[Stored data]
==========
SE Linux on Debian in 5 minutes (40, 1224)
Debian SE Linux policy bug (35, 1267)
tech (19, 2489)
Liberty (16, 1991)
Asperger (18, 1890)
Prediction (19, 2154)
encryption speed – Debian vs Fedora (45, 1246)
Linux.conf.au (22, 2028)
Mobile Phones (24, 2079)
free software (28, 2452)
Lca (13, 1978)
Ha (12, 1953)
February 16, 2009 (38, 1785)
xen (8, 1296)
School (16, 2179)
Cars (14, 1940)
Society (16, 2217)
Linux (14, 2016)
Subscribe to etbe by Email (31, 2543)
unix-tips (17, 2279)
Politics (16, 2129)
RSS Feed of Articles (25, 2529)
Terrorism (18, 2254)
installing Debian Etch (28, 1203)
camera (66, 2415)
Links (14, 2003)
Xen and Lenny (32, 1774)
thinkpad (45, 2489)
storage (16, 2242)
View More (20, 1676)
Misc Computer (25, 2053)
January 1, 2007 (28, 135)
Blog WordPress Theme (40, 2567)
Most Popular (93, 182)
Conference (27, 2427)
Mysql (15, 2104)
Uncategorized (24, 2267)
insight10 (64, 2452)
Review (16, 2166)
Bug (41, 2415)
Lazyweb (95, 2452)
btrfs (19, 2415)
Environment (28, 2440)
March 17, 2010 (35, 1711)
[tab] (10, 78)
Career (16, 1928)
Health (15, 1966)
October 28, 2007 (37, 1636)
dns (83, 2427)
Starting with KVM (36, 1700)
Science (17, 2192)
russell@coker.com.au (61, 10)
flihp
==========
▶ _What to produce_
Retype exactly the lines of the data above, starting at its first line and finishing with the line that has "Conference (27, 2427)" in it.

▶ _Answer below_
SE Linux on Debian in 5 minutes (40, 1224)
Debian SE Linux policy bug (35, 1267)
tech (19, 2489)
Liberty (16, 1991)
Asperger (18, 1890)
Prediction (19, 2154)
encryption speed – Debian vs Fedora (45, 1246)
Linux.conf.au (22, 2028)
Mobile Phones (24, 2079)
free software (28, 2452)
Lca (13, 1978)
Ha (12, 1953)
February 16, 2009 (38, 1785)
xen (8, 1296)
School (16, 2179)
Cars (14, 1940)
Society (16, 2217)
Linux (14, 2016)
Subscribe to etbe by Email (31, 2543)
unix-tips (17, 2279)
Politics (16, 2129)
RSS Feed of Articles (25, 2529)
Terrorism (18, 2254)
installing Debian Etch (28, 1203)
camera (66, 2415)
Links (14, 2003)
Xen and Lenny (32, 1774)
thinkpad (45, 2489)
storage (16, 2242)
View More (20, 1676)
Misc Computer (25, 2053)
January 1, 2007 (28, 135)
Blog WordPress Theme (40, 2567)
Most Popular (93, 182)
Conference (27, 2427)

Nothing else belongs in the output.